[Stored data]
---

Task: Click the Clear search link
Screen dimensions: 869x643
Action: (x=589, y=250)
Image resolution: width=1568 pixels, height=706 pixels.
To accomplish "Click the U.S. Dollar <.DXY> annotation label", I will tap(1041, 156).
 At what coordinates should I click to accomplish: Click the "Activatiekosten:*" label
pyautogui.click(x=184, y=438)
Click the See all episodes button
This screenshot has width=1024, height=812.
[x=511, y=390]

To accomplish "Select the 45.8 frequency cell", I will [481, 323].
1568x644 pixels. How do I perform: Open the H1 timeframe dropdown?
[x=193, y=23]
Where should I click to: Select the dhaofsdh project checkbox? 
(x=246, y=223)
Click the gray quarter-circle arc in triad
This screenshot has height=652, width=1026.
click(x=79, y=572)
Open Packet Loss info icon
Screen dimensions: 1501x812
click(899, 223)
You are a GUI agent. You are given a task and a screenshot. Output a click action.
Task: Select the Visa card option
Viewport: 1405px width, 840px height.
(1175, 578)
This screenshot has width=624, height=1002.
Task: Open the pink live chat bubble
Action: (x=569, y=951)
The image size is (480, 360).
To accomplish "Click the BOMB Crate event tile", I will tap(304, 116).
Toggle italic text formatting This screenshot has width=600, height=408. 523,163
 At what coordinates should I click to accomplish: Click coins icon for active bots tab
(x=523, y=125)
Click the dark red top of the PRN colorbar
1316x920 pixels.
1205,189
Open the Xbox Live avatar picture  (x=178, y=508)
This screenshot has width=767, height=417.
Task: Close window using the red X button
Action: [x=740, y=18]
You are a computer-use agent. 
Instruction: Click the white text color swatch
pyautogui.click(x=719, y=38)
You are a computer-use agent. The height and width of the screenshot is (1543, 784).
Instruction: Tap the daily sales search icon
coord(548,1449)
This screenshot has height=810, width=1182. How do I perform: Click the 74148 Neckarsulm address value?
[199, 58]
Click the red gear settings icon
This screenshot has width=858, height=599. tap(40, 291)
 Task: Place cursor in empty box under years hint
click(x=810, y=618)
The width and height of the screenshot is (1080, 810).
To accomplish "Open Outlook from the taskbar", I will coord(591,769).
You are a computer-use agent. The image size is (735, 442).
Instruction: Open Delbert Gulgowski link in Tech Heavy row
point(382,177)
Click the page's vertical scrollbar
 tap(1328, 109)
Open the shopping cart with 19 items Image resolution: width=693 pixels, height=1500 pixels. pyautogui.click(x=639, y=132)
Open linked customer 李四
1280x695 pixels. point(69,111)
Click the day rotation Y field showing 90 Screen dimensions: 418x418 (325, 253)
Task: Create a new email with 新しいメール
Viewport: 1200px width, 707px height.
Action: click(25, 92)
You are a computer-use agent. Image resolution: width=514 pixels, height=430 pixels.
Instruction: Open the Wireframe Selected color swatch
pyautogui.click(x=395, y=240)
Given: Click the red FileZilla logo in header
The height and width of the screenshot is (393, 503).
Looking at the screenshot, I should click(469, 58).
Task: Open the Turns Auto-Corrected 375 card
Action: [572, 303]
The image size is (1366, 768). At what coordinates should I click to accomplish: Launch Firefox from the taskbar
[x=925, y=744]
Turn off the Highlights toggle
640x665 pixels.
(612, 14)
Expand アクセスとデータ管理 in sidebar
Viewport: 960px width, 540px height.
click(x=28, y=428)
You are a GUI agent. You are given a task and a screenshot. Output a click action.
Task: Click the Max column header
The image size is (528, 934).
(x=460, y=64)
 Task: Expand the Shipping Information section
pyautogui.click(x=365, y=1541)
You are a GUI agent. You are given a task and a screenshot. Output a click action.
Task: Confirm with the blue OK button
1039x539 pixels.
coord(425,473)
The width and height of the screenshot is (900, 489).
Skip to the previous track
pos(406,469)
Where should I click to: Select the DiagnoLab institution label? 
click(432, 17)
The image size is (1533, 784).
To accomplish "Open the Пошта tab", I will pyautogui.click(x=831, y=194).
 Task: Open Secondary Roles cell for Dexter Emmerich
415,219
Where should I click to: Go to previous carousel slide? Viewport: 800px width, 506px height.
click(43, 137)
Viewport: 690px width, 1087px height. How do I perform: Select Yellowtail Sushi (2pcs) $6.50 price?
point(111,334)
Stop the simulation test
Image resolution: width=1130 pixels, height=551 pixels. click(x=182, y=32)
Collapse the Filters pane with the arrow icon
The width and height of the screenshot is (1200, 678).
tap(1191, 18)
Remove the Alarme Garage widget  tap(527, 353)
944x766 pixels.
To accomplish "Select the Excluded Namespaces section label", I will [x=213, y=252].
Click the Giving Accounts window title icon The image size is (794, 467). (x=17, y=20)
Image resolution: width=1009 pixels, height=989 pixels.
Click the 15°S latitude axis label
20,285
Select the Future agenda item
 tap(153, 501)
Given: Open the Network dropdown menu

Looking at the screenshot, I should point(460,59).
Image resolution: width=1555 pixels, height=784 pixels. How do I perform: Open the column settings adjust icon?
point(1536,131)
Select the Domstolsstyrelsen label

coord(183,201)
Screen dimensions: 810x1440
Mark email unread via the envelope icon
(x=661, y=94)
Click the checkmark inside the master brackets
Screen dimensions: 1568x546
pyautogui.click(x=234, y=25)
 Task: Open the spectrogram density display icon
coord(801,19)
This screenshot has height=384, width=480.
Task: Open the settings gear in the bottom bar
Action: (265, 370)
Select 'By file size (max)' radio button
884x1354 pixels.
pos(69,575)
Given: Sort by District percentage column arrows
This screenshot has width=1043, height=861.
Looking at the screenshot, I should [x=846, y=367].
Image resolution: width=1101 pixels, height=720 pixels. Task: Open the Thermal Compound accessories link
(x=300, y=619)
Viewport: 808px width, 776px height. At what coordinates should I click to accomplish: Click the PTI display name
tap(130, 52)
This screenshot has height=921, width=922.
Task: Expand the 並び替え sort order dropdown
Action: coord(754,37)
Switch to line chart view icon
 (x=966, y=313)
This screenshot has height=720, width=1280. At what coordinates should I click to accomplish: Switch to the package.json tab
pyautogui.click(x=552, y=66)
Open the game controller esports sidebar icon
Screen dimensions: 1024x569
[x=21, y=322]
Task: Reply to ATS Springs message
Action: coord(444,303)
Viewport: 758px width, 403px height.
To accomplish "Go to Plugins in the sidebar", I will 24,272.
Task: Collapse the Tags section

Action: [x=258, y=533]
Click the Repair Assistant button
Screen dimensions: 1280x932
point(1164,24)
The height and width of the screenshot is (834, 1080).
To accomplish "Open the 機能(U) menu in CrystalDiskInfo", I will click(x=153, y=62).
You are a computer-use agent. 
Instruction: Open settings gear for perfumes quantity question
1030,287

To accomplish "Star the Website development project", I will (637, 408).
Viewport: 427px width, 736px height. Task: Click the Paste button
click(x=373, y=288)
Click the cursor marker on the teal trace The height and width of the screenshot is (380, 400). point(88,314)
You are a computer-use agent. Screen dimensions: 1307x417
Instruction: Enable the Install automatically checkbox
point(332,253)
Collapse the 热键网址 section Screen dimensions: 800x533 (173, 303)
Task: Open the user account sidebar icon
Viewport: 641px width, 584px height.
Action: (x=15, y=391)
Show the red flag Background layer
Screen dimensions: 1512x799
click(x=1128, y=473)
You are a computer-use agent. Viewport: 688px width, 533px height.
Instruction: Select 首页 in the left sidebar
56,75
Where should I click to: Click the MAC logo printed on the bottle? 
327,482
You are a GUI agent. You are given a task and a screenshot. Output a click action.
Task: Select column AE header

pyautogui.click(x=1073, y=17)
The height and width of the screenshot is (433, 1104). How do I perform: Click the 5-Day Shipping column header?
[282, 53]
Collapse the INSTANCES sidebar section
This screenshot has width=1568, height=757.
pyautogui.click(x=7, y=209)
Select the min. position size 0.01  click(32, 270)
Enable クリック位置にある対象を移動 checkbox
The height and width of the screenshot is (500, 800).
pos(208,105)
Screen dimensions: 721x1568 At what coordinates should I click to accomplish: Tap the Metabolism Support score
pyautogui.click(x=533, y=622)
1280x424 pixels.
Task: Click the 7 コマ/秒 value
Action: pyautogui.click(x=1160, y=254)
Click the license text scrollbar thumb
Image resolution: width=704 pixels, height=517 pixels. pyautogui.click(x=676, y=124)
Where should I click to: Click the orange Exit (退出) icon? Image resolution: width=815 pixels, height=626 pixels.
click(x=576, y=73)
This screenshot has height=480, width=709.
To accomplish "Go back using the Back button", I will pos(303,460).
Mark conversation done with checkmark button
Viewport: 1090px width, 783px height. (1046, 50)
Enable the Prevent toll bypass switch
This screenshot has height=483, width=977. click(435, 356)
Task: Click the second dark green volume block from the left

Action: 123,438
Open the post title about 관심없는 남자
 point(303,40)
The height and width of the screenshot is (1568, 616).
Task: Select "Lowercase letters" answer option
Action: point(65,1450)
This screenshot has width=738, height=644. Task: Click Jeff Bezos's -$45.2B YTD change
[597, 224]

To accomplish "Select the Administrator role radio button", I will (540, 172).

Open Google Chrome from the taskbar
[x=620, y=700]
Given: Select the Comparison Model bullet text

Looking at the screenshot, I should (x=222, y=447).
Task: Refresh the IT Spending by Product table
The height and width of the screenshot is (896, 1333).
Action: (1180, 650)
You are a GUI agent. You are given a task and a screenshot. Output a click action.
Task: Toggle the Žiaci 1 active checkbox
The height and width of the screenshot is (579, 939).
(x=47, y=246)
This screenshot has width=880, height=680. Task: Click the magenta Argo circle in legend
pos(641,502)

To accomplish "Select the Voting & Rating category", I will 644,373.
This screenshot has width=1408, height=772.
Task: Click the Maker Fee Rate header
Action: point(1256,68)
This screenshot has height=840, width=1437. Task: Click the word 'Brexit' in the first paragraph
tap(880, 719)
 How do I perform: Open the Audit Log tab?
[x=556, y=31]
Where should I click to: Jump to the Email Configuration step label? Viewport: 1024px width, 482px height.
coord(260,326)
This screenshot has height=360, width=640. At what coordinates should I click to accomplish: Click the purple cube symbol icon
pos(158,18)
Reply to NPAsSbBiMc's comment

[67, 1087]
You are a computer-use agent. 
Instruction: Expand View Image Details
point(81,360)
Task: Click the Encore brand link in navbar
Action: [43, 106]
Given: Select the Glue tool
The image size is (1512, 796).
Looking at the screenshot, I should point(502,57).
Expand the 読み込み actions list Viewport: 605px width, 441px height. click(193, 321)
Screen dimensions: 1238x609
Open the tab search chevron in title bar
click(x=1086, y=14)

---

The lines to retype run from the start of the entries through the line containing "Task: Select the Visa card option"; reproduce them exactly and add nothing.

> _Output of the task_
Task: Click the Clear search link
Screen dimensions: 869x643
Action: (x=589, y=250)
Image resolution: width=1568 pixels, height=706 pixels.
To accomplish "Click the U.S. Dollar <.DXY> annotation label", I will tap(1041, 156).
 At what coordinates should I click to accomplish: Click the "Activatiekosten:*" label
pyautogui.click(x=184, y=438)
Click the See all episodes button
This screenshot has width=1024, height=812.
[x=511, y=390]

To accomplish "Select the 45.8 frequency cell", I will [481, 323].
1568x644 pixels. How do I perform: Open the H1 timeframe dropdown?
[x=193, y=23]
Where should I click to: Select the dhaofsdh project checkbox? 
(x=246, y=223)
Click the gray quarter-circle arc in triad
This screenshot has height=652, width=1026.
click(x=79, y=572)
Open Packet Loss info icon
Screen dimensions: 1501x812
click(899, 223)
You are a GUI agent. You are given a task and a screenshot. Output a click action.
Task: Select the Visa card option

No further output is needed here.